:: Extracted entries ::

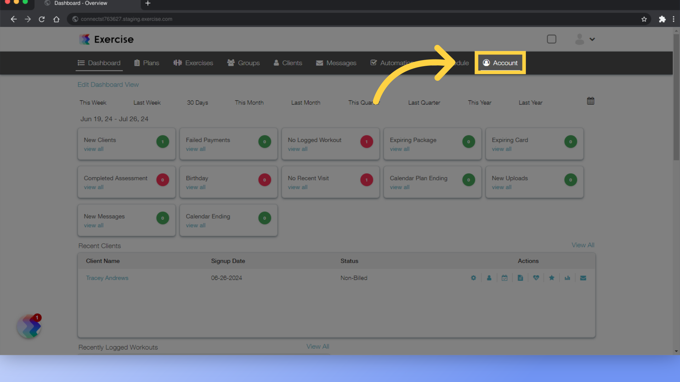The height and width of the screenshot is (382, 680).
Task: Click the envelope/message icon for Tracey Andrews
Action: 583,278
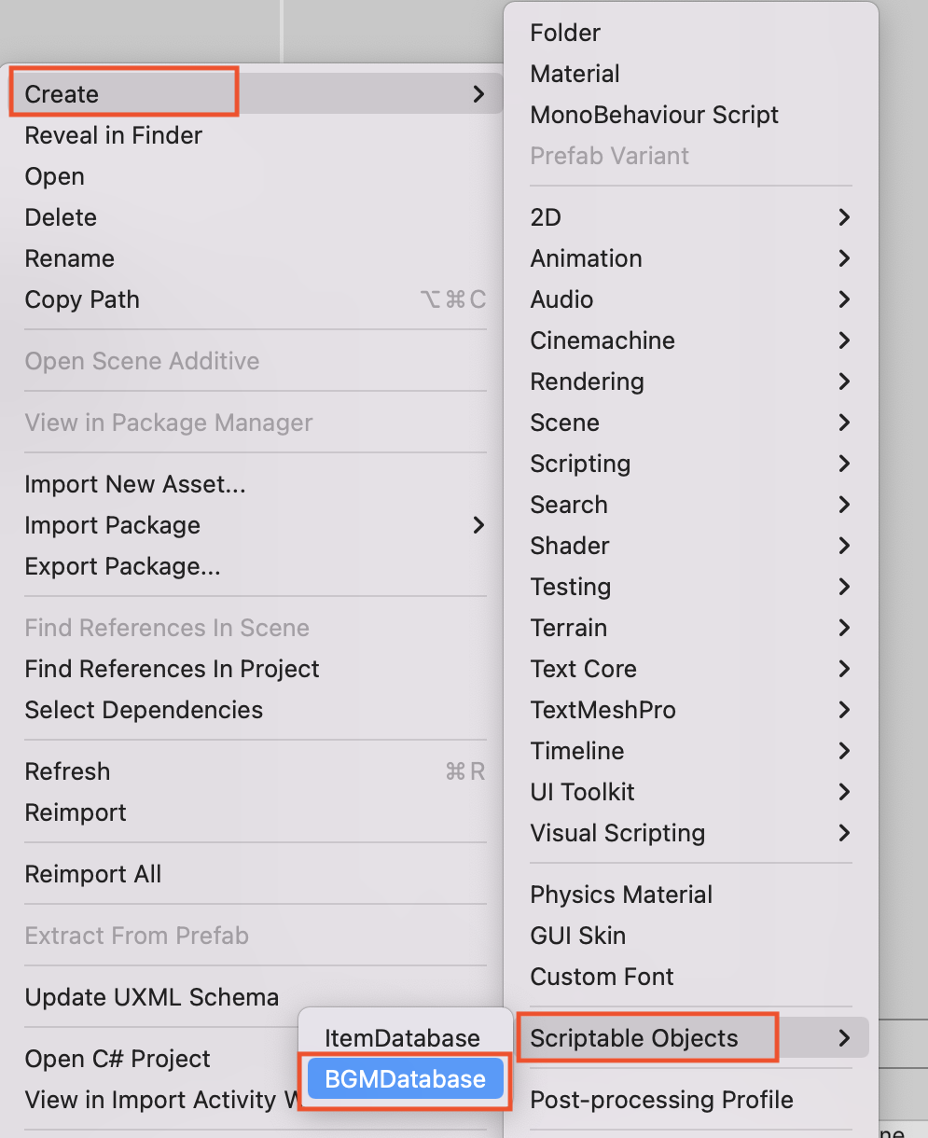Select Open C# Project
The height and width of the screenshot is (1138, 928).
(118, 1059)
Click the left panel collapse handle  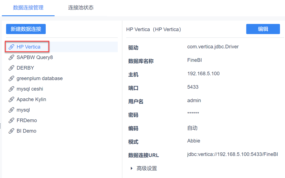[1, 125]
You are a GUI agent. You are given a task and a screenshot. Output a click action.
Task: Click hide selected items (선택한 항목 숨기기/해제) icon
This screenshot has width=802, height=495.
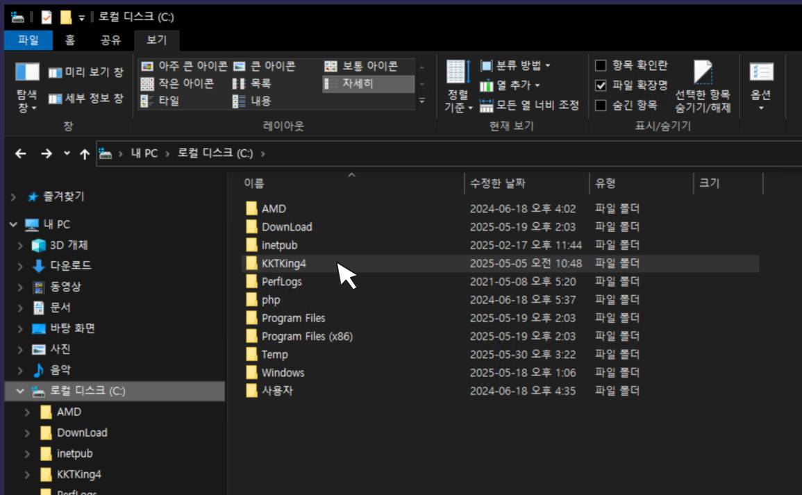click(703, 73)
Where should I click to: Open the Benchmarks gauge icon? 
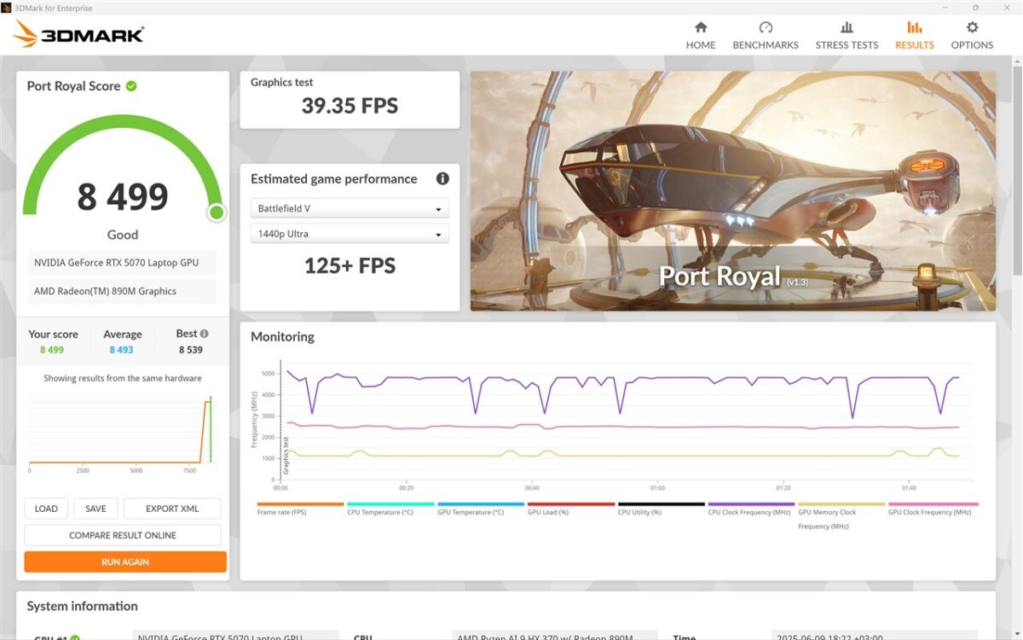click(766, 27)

:::

Activity → The answer must be an exact copy of the lines from the one containing "You are a GUI" through the last line of the records, and nothing else. Pictures do not belong in it.

Expected output →
You are a GUI agent. You are given a task and a screenshot. Output a click action.
Task: Click hide selected items (선택한 항목 숨기기/해제) icon
This screenshot has width=802, height=495.
click(703, 73)
Where should I click to: Open the Benchmarks gauge icon? 
click(766, 27)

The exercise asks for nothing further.